Right-wing populism in America has always amounted to white identity politics, which is why the only notable libertarian-leaning politicians to generate real excitement among conservative voters have risen to prominence through alliances with racist and nativist movements. Ron Paul's racist newsletters were not incidental to his later success, and it comes as little surprise that a man styling himself a "Southern Avenger" numbers among Rand Paul's top aides.
   One of the reasons I find this to be true is because libertarian ideas in regards to topics such as charity sound a lot better in theory than in practice and the practice of these ideas benefit those who are more well-to-do and harm those who are not. As people of color tend to be more worse off than white people, libertarian ideas tend to benefit white people. It is no surprise, then, that white supremacist groups can be found to be strong supporters of libertarian-leaning politicians such as the Pauls. But as the white population shrinks, so does the potential voting base. Now, there could come a tipping point to where libertarian ideas will no longer be as advantageous to whites over persons of color, at which time libertarian ideas could become more appealing to persons of color. I suspect that point is well off in the future at this point.

Thursday, July 25, 2013

And now a second reasons Libertarians will never have much power

   Just wanted to provide some quick thoughts on Libertarians.

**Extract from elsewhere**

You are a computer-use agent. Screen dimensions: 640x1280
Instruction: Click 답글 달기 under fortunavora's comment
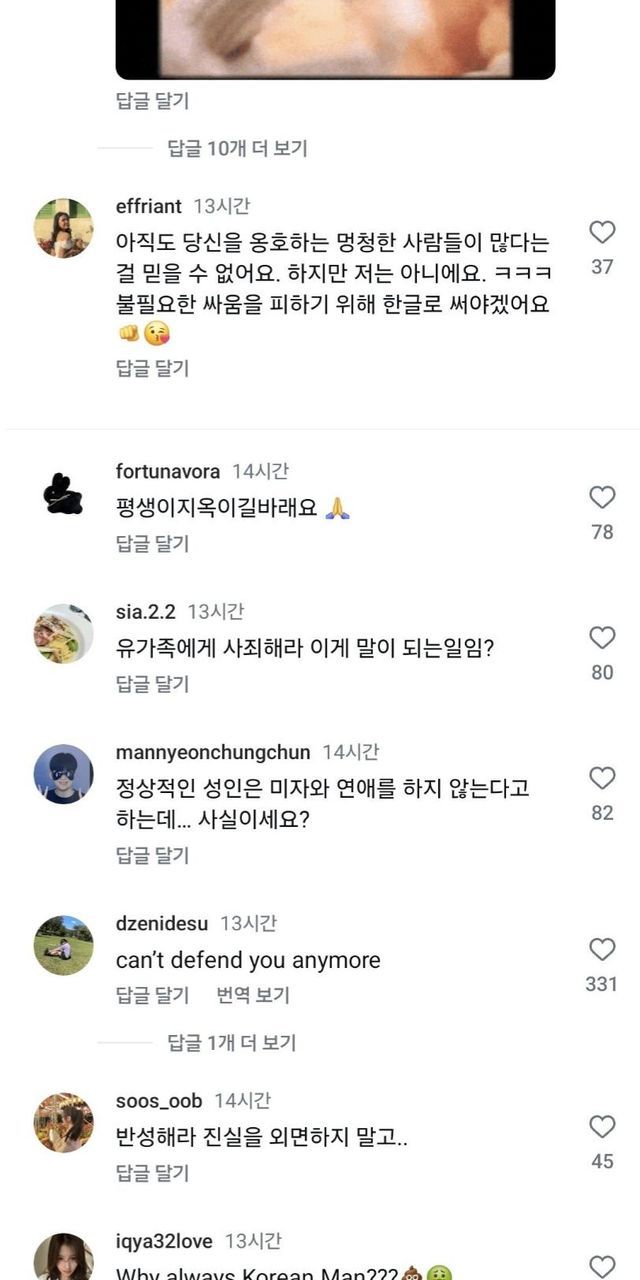[152, 544]
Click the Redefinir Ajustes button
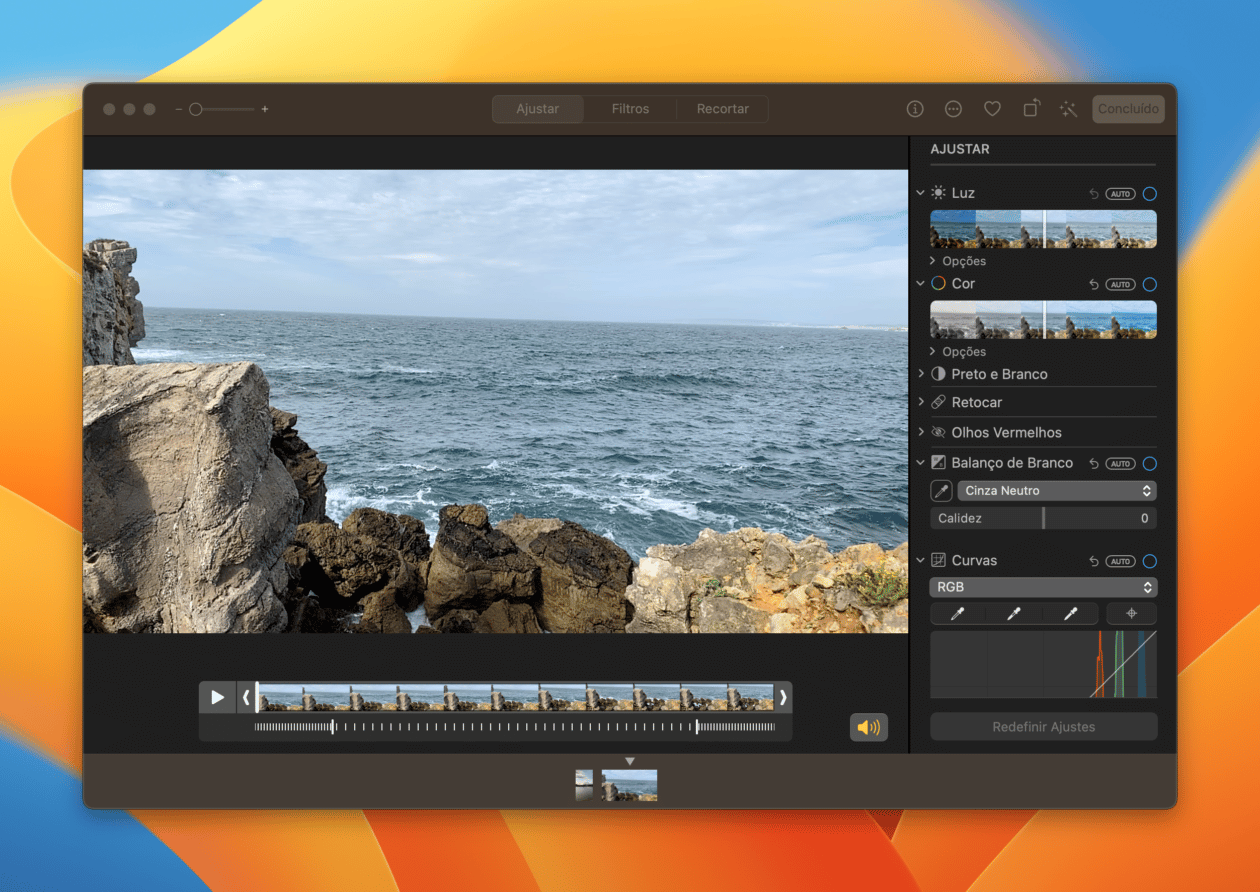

They're just so funny sometimes.

   The first reason they'll never have much power is because many insist on calling the purity police. To those Libertarians, Ron and Rand Paul are not "True" Libertarians. While I'll agree that neither man fits the mold of what an ideal Libertarian would look like (besides the fact that both are actually members of the Republican party, but they are Republicans who espouse Libertarian concepts), how do these Libertarians (who apparently believe they themselves are pure enough) think they'll ever have a successful political party if they won't accept people into the party for not being pure enough? That's going to limit membership (maybe this is why the Pauls are Republicans?) and, frankly, there is strength in numbers.

   And now just yesterday I came across another potential pitfall. A good number of Libertarians probably don't like giving their information out to groups in the name of privacy. Would they be willing to go against this ideology for the sake of the party? Maybe. But if not, that's going to limit the party's ability to raise money and recruit volunteers if Libertarians are unwilling to give the party their contact information.